The data is to be set down once more, exactly as it reads.

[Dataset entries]
--------------------------------------------------
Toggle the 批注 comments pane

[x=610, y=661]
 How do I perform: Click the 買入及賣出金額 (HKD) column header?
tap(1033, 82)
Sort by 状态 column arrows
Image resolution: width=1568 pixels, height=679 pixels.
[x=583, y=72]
--------------------------------------------------
Expected output ▸
Toggle the 批注 comments pane

[x=610, y=661]
 How do I perform: Click the 買入及賣出金額 (HKD) column header?
tap(1033, 82)
Sort by 状态 column arrows
Image resolution: width=1568 pixels, height=679 pixels.
[x=583, y=72]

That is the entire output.